The Bell Wasn't the End of Cancer
Key Takeaways
- CAR-T therapy achieved apparent complete remission in third-relapse mantle cell lymphoma, reinforcing “milestone” rituals like bell-ringing while underscoring the nonlinearity of survivorship trajectories.
- New tongue pain prompted dental and ENT evaluation; expedited specialist referral and biopsy confirmed recurrent squamous cell carcinoma nine years post–proton therapy.
He thought CAR-T therapy marked the end of cancer. Months later, another diagnosis revealed the power of faith, hope and resilience.
When I rang the bell after my CAR-T treatment in January 2025, I thought I had reached the finish line.
My mantle cell lymphoma had returned for the third time. I had first faced it in 2015 and again in 2019. CAR-T therapy was my latest battle, and when the scan showed no evidence of lymphoma, the relief was overwhelming.
I had rung the bell before.
This was not my first victory over cancer. Yet standing there after CAR-T therapy, hearing that my mantle cell lymphoma was gone once again, I felt the same gratitude I had felt every other time. I was grateful for the doctors, the nurses, the treatments, and the opportunity to keep living my life.
As I rang the bell, I found myself thinking about the patients who had not yet reached that moment. I hoped they would one day experience the same feeling. Anyone who has fought cancer knows there are few sounds more meaningful than that bell.
For a brief moment, I allowed myself to believe that cancer was finally behind me.
Then my tongue began to hurt.
At first, I thought the pain was coming from a tooth. My dentist examined me and found nothing wrong. To be safe, I visited my ENT physician. He took one look, examined my tongue, and referred me immediately to a specialist.
The biopsy confirmed what I never expected to hear again.
The squamous cell carcinoma of my tongue had returned.
Nine years earlier, in 2017, I had undergone ninety days of proton therapy to eliminate that cancer. I thought that chapter of my life had closed.
Instead, another chapter was beginning.
By then, cancer was unfortunately not a stranger. In addition to mantle cell lymphoma in 2015, 2019, and 2025, I had also faced bladder cancer in 2022 and again in 2024. The return of tongue cancer in 2026 represented the seventh time cancer had entered my life.
People often ask cancer survivors what they learned from their experience.
I never know which experience they mean.
When the biopsy confirmed that my tongue cancer had returned after nine years, I was disappointed but not shocked. By then, I had seen a pattern emerge in my life. Mantle cell lymphoma had returned twice. Bladder cancer had returned. Now squamous cell carcinoma had returned as well.
My wife and I received the news together.
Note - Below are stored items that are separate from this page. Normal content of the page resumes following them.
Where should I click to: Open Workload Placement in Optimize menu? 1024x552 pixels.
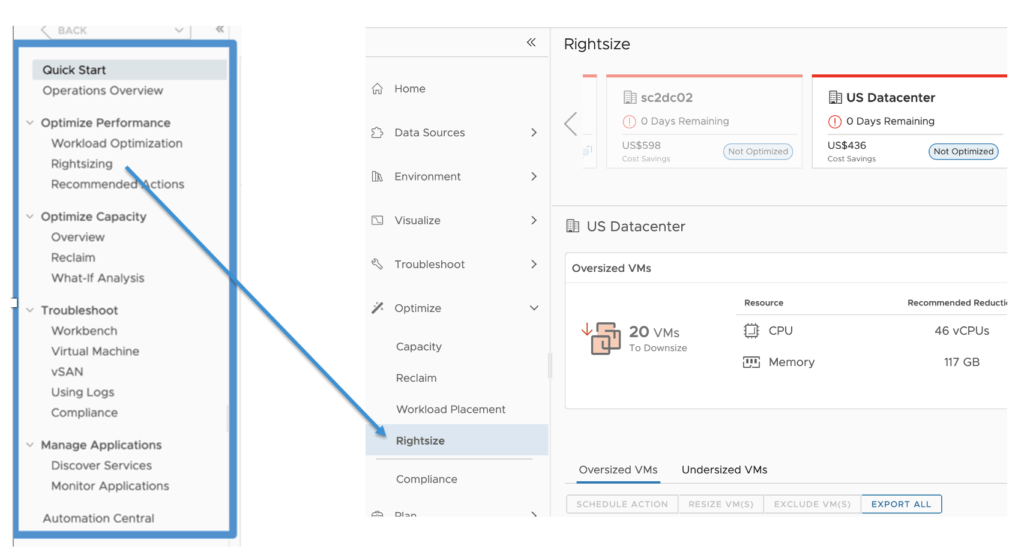point(450,410)
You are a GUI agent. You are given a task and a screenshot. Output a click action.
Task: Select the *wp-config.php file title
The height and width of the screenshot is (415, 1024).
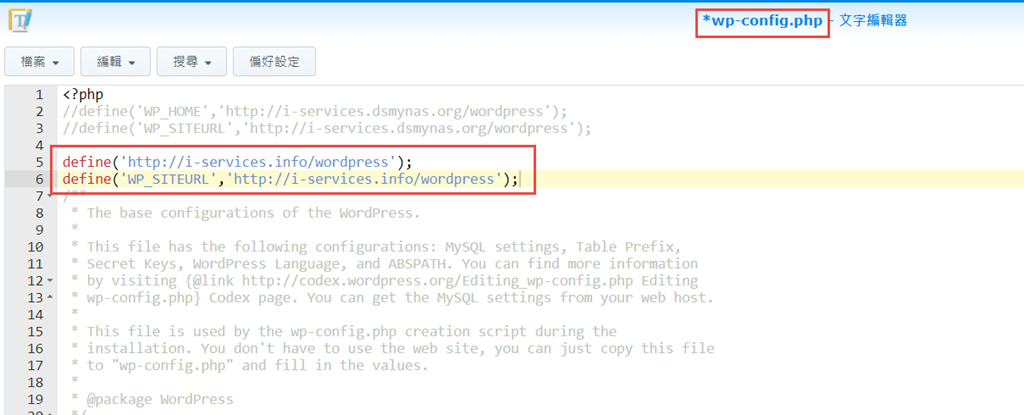pos(762,20)
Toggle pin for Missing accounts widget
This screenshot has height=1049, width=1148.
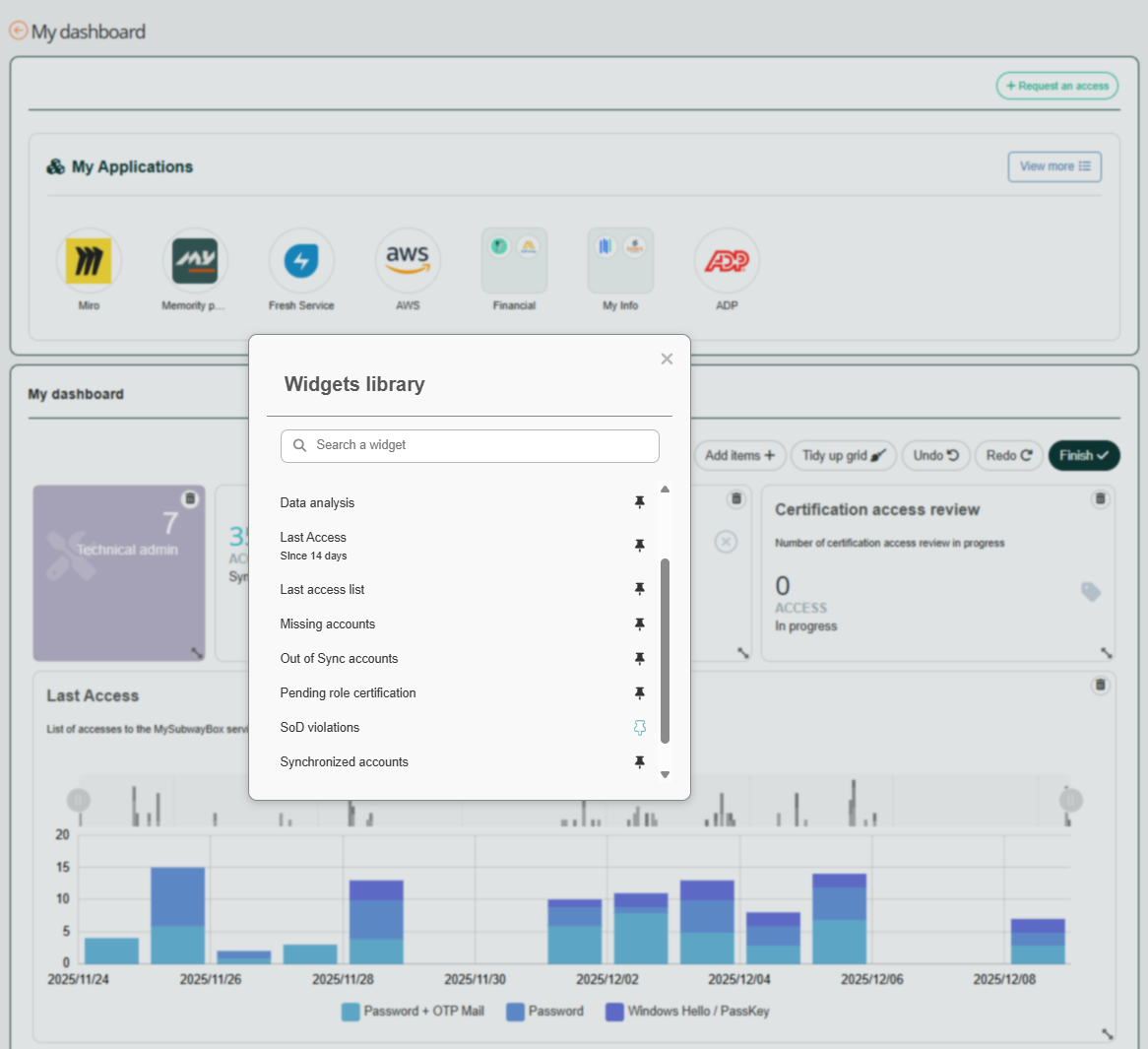pos(639,624)
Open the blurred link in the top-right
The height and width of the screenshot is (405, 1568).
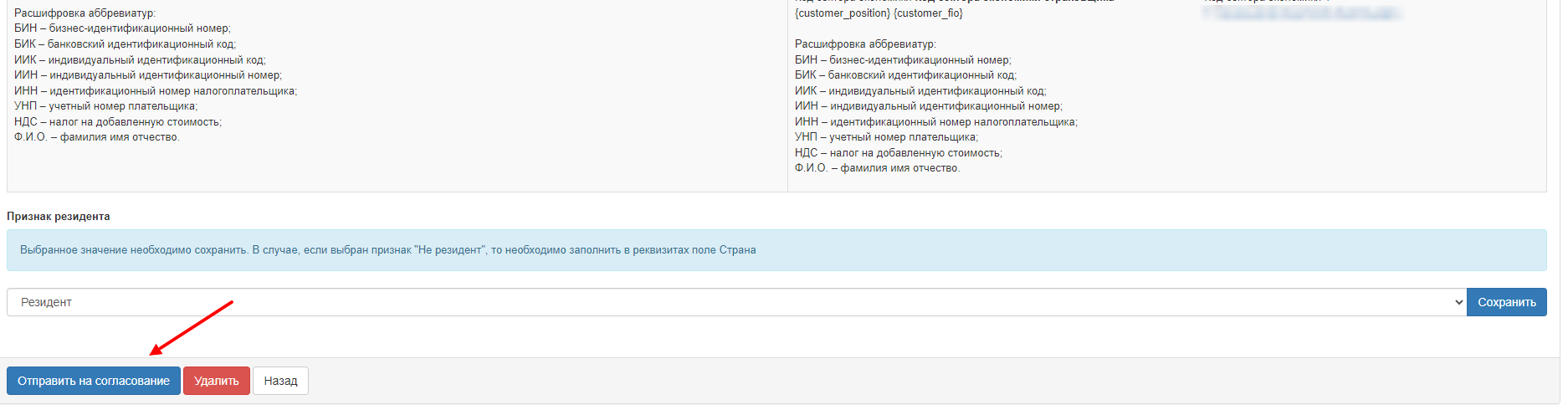pos(1301,13)
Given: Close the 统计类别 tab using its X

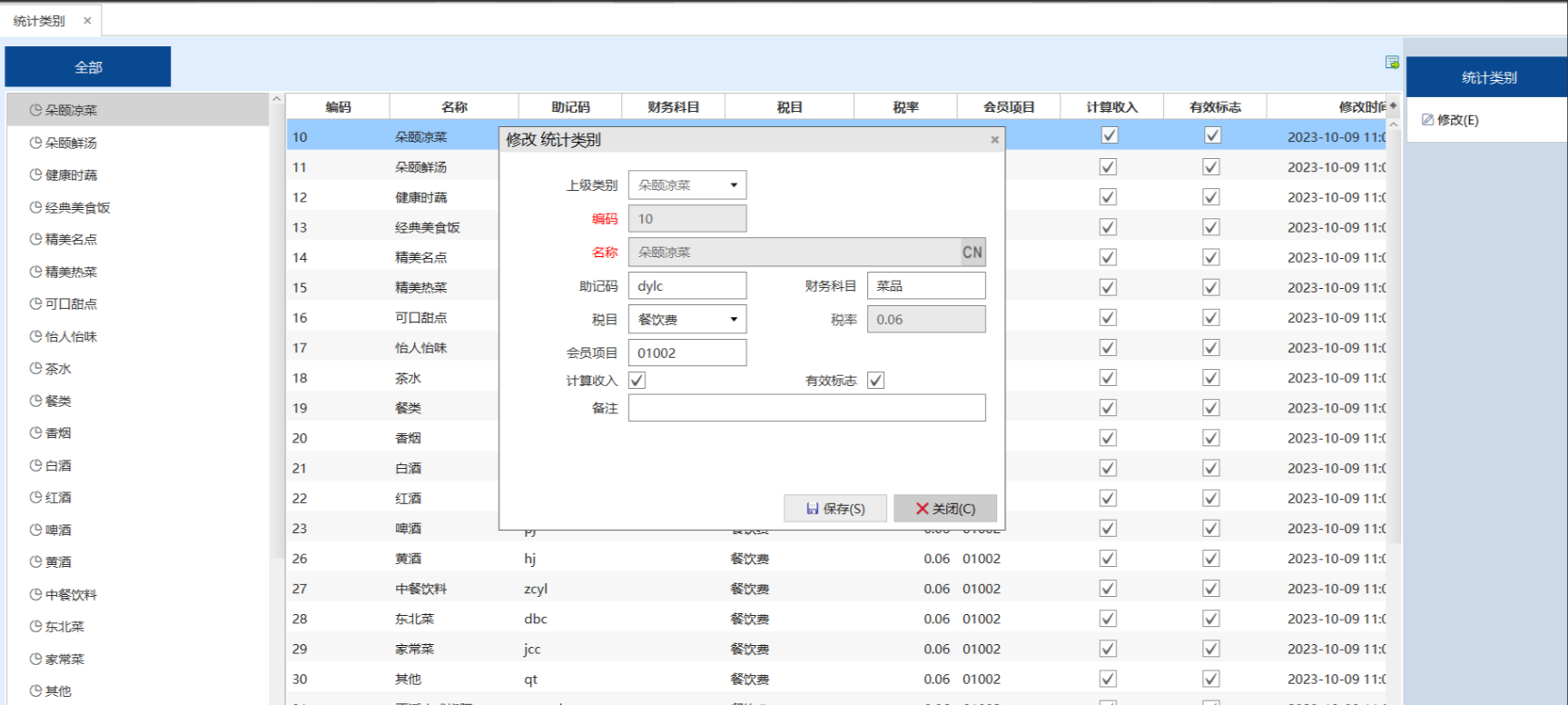Looking at the screenshot, I should click(x=87, y=21).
Her first response was simple and honest.
"Oh shit."
Then, almost immediately, she shifted into action.
"We'll take care of this."
That has been her approach through every diagnosis, every treatment, every recurrence, and every recovery. She allows herself a moment to absorb the news, and then she moves forward. For more than a decade she has been my caregiver, advocate, and source of strength. Cancer may have happened to me, but she has walked every step of the journey beside me.
The other source of strength has been my faith.
Faith has kept my life intact.
Faith has given me hope when hope was difficult to find.
Faith has helped me avoid the depression and despair that can accompany repeated cancer diagnoses.
I do not believe faith guarantees outcomes. I do believe it changes how we face adversity. It has allowed me to see purpose when circumstances seemed overwhelming and gratitude when it would have been easier to focus on fear.
Looking back over seven encounters with cancer, I believe faith has been the difference between enduring treatment and surrendering emotionally to it. Faith was the difference then. It is the difference now. And I believe it will continue to be the difference in whatever comes next.
When I rang the bell after CAR-T treatment, I thought it signified the end of my cancer story.
I now understand that the bell meant something different.
It marked a victory, but not a conclusion.
Cancer has appeared in my life more times than I ever imagined possible. Yet each time it has appeared, I have discovered once again the strength of faith, the devotion of my wife, and the importance of hope.
Those are the things that continue to sustain me.
And for that reason, every day remains a gift worth celebrating.